MATERIAL PROVIDED:
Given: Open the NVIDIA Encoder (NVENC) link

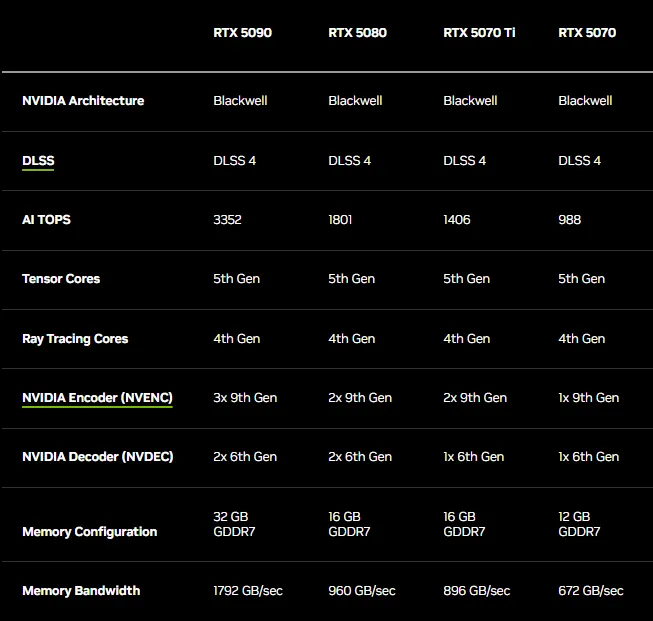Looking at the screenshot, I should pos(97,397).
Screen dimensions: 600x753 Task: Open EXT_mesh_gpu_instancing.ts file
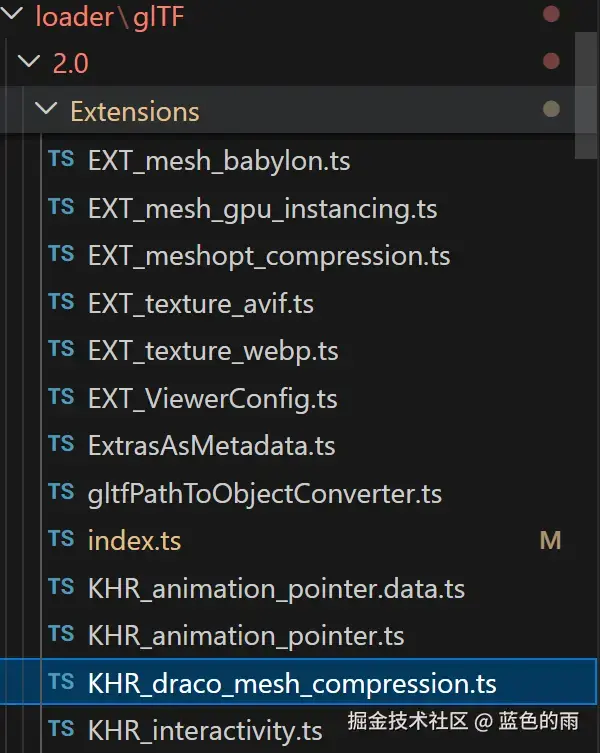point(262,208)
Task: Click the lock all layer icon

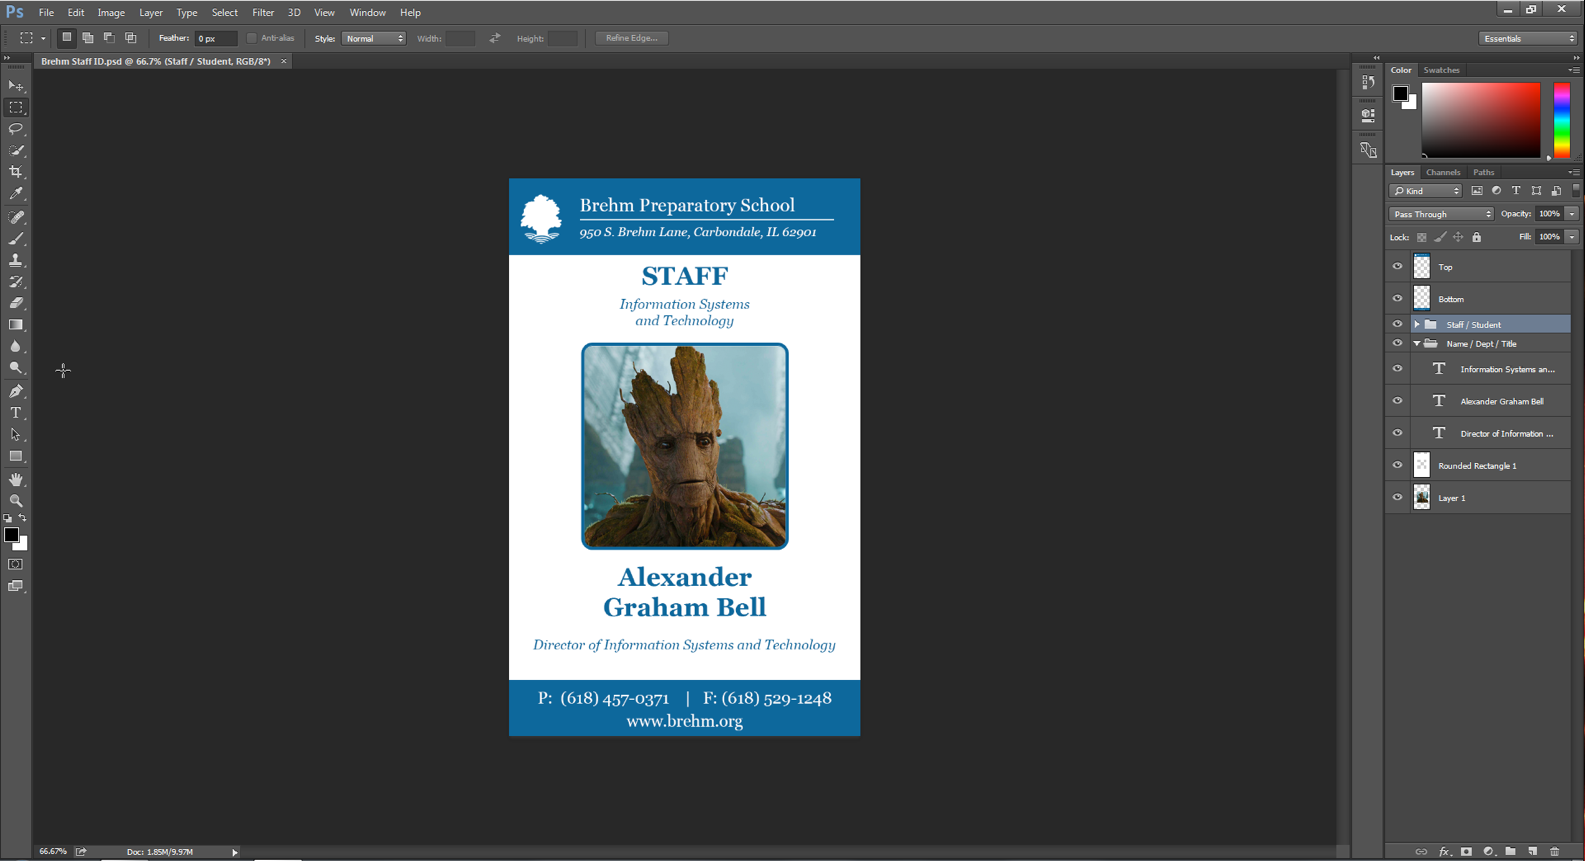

REQUIRED WORK:
Transcribe each entry above exactly, apart from the pictures.

FINISHED TASK:
Given: Open the NVIDIA Encoder (NVENC) link

Looking at the screenshot, I should pos(97,397).
Screen dimensions: 600x753 Task: Open EXT_mesh_gpu_instancing.ts file
point(262,208)
Task: Click the lock all layer icon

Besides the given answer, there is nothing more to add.